The three long distance trains all received new locally built scenic carriages in recent years, designed especially for tourists. The carriages feature HD TV screens with a map of the route, headphone sockets which deliver commentary during your journey and a large onboard cafe.

The trains also have an outdoor viewing platform, either at the front or rear of the train. The viewing platform has a covered roof, but the sides are open air. It's the ideal place to take photos from the train, as taking photos through a window can result in glare. It's probably not the best place to relax, and can be quite noisy and chilly. The viewing platform is the size of the entire carriage, with plenty of space. For safety sake always keep your arm, head, etc. inside the train.

If you are getting on a train from anywhere other than its starting point, it is a good idea to call KiwiRail Scenic's recorded arrival times information line at 0800-ARRIVAL. Trains almost always do start on time, but delays at the middle stations do happen. Calling ahead to see what time the train is expected is a good idea can save you from waiting.

The New Zealand Scenic Railpass[edit]

A scenic railpass provides unlimited access to all trains on the North and South Islands for a period of one or two weeks. Passes can also include one ferry crossing between the North and South Islands. A railpass can provide significant savings over purchasing tickets individually. It also gives you more flexibility: while reservations are recommended, you can get on or off the train as you like and as often as you like.

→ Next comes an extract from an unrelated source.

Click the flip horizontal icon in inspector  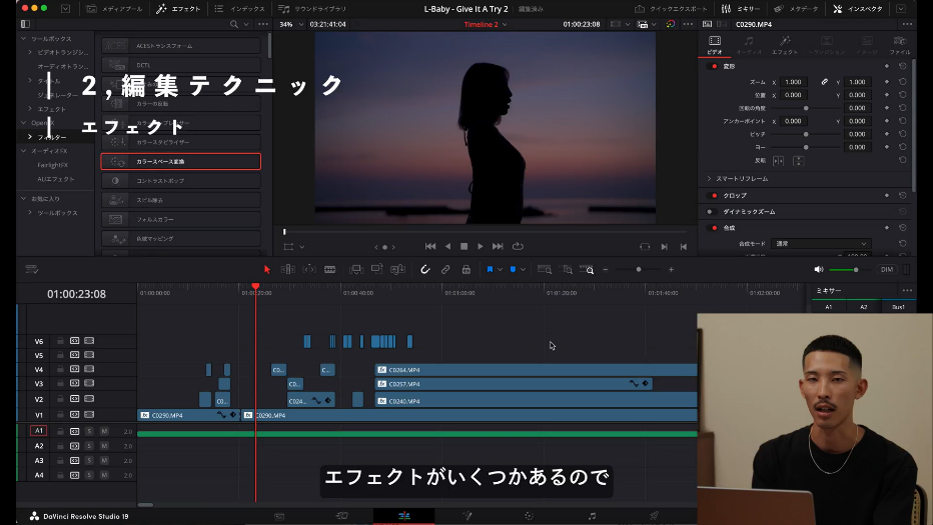(x=777, y=160)
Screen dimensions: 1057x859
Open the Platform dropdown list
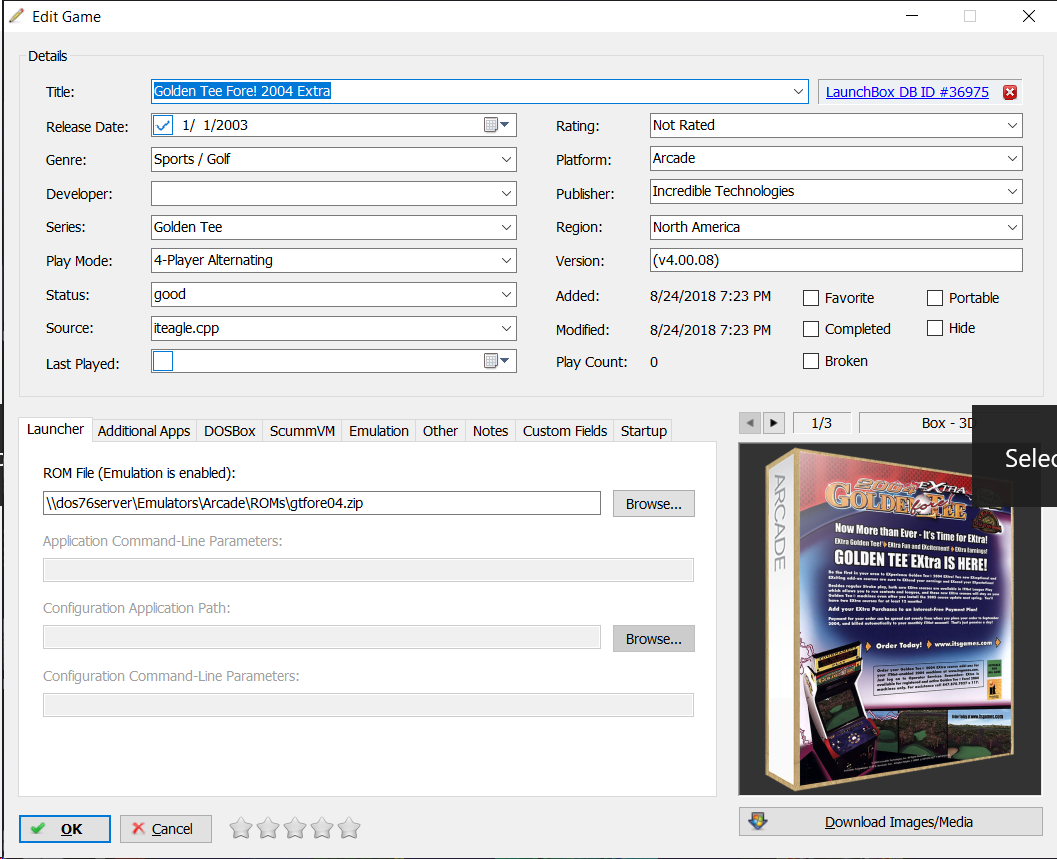pyautogui.click(x=1011, y=158)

Prices, in NZ$, are as follows:

  • 7 Day All services with one ferry journey $379 adult $265 child
  • 14 Day All services with one ferry journey $479 adult $365 child
  • 7 Day TranzAlpine, TranzCoastal services $279 adult $195 child

Contact[edit]

KiwiRail Scenic is the only operator of long distance passenger train service in New Zealand. It's contact information is as follows: [1]

Telephone: +64 4 495 0775 (from outside New Zealand)

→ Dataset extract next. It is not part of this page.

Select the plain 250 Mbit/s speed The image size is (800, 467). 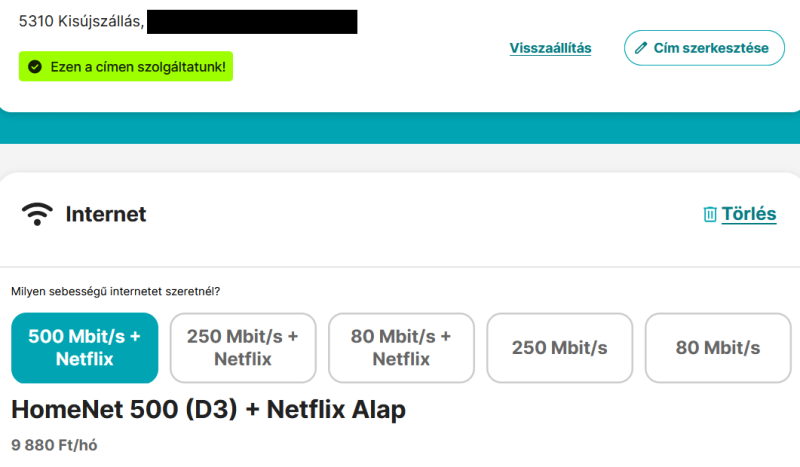pyautogui.click(x=559, y=348)
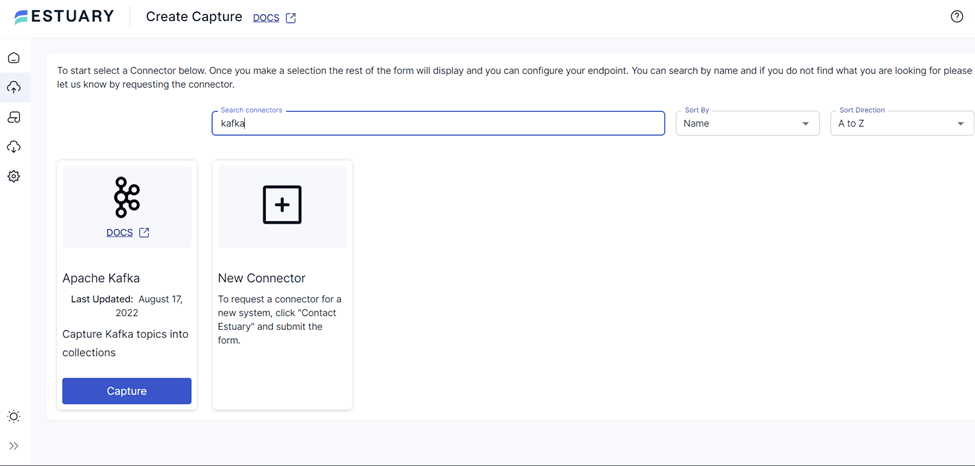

Telephone: 0800 TRAINS or 0800 872 467 (from within New Zealand)

Updated Information on Timetable and Delays: 0800 ARRIVAL (within New Zealand)

Telephone reservations are available from 7:00AM to 7:00PM daily.

KiwiRail Scenic-operated travel centers are located within the Wellington and Christchurch train stations. At other stations, you can generally buy tickets, but through third-party reservation agents who may charge a slight additional fee. Tickets and railpasses may also be purchased online, from the KiwiRail Scenic web site, or by phone.